Cuando yo estudiaba Periodismo en la universidad (hace ya bastantes años, por desgracia), Jesús Quintero ya era una leyenda de las ondas. Recuerdo a mi profesor de Radio poniéndonos en clase cintas grabadas de aquellas entrevistas –entrecortadas, sinuosas y vaporosas– que Quintero hacía en su primer programa estrella, El loco de la colina, emitido al principio en RNE y luego en la SER.
Su especialidad eran los silencios. Hacía una pregunta (a veces ni eso, apenas un simple comentario) y dejaba que el entrevistado contestara. Cuando éste acababa su respuesta, él mantenía el silencio en el éter –como el humo suspendido que expulsaba de su cigarrillo (por entonces se podía fumar tanto en la radio como en la tele)– durante unos segundos que se hacían interminables.
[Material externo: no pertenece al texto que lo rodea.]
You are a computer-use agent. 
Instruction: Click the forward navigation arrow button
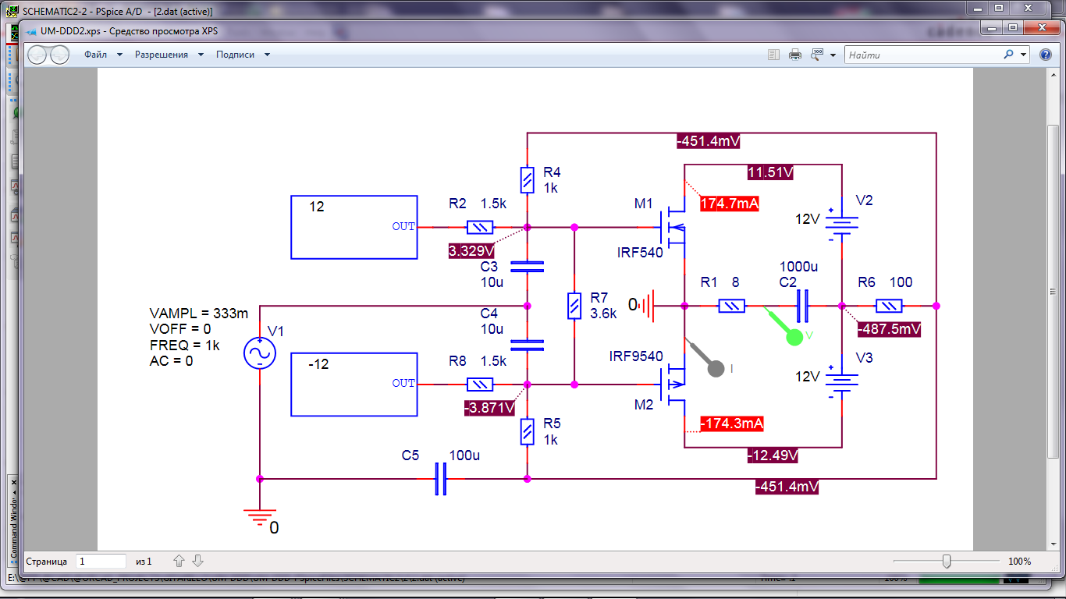click(60, 55)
Tal era la tensión que se respiraba en el estudio, que el entrevistado optaba por seguir y seguir hablando, sólo por romper aquella incomodidad, para convertir la entrevista en una especie de monólogo interior. Con este método, simple pero efectivo (casi de interrogatorio de la Stasi), lograba confesiones íntimas y sentimentales, un género en sí mismo.
De todos los programas que hizo en la tele de los noventa (El perro verde, La boca del lobo, Qué sabe nadie), mi preferido fue siempre Cuerda de presos. Durante un par de temporadas soberbias, fue recorriendo las peores cárceles del país, hablando con asesinos, atracadores, violadores o simples presos comunes en un vis a vis tan íntimo como acongojante.
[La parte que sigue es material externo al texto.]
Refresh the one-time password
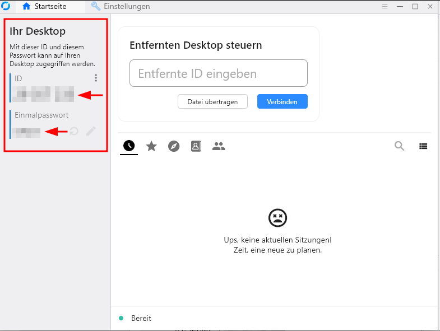Image resolution: width=440 pixels, height=331 pixels. coord(74,132)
Escalofriante e inolvidable fue la conversación que mantuvo con Rafi Escobedo (el único acusado juzgado y condenado por el popular crimen de los marqueses de Urquijo) en julio de 1988, en el húmedo y gélido penal del Dueso (Cantabria), tan solo tres días antes de que el propio Escobedo apareciera ahorcado en su celda (un supuesto suicidio, nunca aclarado del todo, que dejaría muy tocado a Quintero).
Su forma de hablar y de expresarse tenía mucho de la mejor retórica andaluza, engolada y teatral, gustándose en entonar y declamar, como si fuera el protagonista de una obra de los hermanos Álvarez Quintero (no, no eran parientes lejanos). Vestía además con estilo dandy, influido por los gustos caros de Antonio Gala (con quien colaboró en numerosas ocasiones), protegiendo su garganta con exclusivos fulares de seda toscana y colores pastel.
Como ocurriera con Xavier Sardà, dio el salto de la radio a la televisión –El vagamundo, Ratones colorados– para convertirse en un producto mainstream (como se dice ahora), menos prestigioso en lo profesional, pero mucho más popular en los índices de audiencia.
Apostó entonces por rodearse de la vieja España de la picaresca y la bohemia, descubriendo entre los charcos de vino de las tabernas a personajes como El Risitas y su cuñado El Peíto, seres inmortales de esa España que ya retratara hace siglos El buscón de Quevedo o los cuadros de bufones de Velázquez.
Quintero hizo mucho dinero en la tele, pero como buen vividor lo derrochó sin contemplaciones, en un brindis a ese sol que se sale cada mañana y se pone cada día. Negocios mal planteados, un tren de vida caprichoso o la necesidad de mantener un personaje que ya había devorado a la persona.
En los últimos meses, la prensa rosa –canalla y desmemoriada– especulaba con su situación económica y su maltrecha salud. Ayer nos dejaba a los 82 años tras varios años de retirada y silencio, como un soldado que se va perdiendo en el horizonte de la batalla.
Honra y gloria a Jesús Quintero, maestro de toda una generación.